H. pylori infection rates were significantly lower in MS patients. On the other hand, in patients with MS and
H. pylori, disability in terms of the EDSS scale was significantly less than in patients with MS who were seronegative. Also, in this group of patients, the level of pro-inflammatory cytokines such as IFN-γ, TNF-α, IL-6, and IL-17 was considerably lower, and the level of anti-inflammatory cytokines such as IL-4 and IL-10 was higher than seronegative individuals. Finally, they concluded that there was an inverse relationship between
H. pylori infection and MS and that
H. pylori could play a protective role (
30). Ahadiat et al. reported MS patients had significantly lower levels of
H. pylori IgG and IgA serum levels than controls and the protective effect of
H. pylori infection in MS pathogenesis (
31).
In the study published by Kountouras et al. in 2020, they hypothesized that one possible and compelling explanation for this connection is the phenomenon known as molecular mimicry.
Helicobacter pylori can cause cross-reactivity with ganglioside surface components of peripheral and cerebral nerves, contributing to and potentially perpetuating the nerve tissue damage seen in diseases such as Guillain-Barré syndrome (GBS); damage to the surface membrane of Schwann cells or myelin leads to the development of GBS. Molecular mimicry of host structure by the saccharide fraction of lipopolysaccharides of the gastrointestinal pathogens
Campylobacter jejuni and
H. pylori appears to be involved in developing autoimmune sequelae (
32).
On the other hand, in our study, the frequency of IgG antibodies against H. pylori in progressive MS was significantly higher than in the relapsing-remitting type.

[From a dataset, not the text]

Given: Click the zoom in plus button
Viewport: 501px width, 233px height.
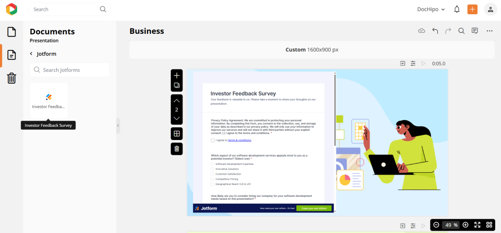Looking at the screenshot, I should (465, 225).
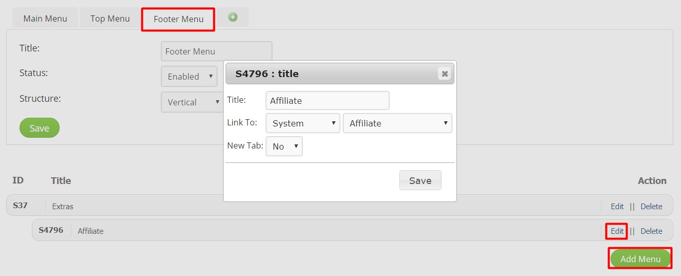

Despite some studies citing low antibody levels as the reason for the protective effect, more research concerning the details is needed.
5.1. Conclusions
Overall, in this study, the frequency of IgG antibodies against H. pylori was significantly higher in MS patients than in the control group. Also, this frequency in people with progressive MS was significantly higher than in recurrent-healing MS, which suggests the possible role of H. pylori in the development and progression of MS and can adversely affect the clinical course of the disease and its prognosis. Therefore, by considering H. pylori as a risk factor for MS, which has a high prevalence, and efforts to eradicate it in people at high risk for the disease (such as first-degree relatives of patients) and MS patients themselves, we may be able to reduce the incidence or progression of the disease and reduce the imposed costs to the community.
5.2. Limitations and Strengths Points and Weaknesses Points
In the current study, the sample size was limited due to time constraints. On the other hand, the lack of information on all patients for all variables was another limitation of the study. One of its strengths is that there is no difference between variables such as gender, age, and occupation in the case and control groups to have a minimal impact on the results. In addition, the effect of H. pylori infection on the clinical view of the disease was measured.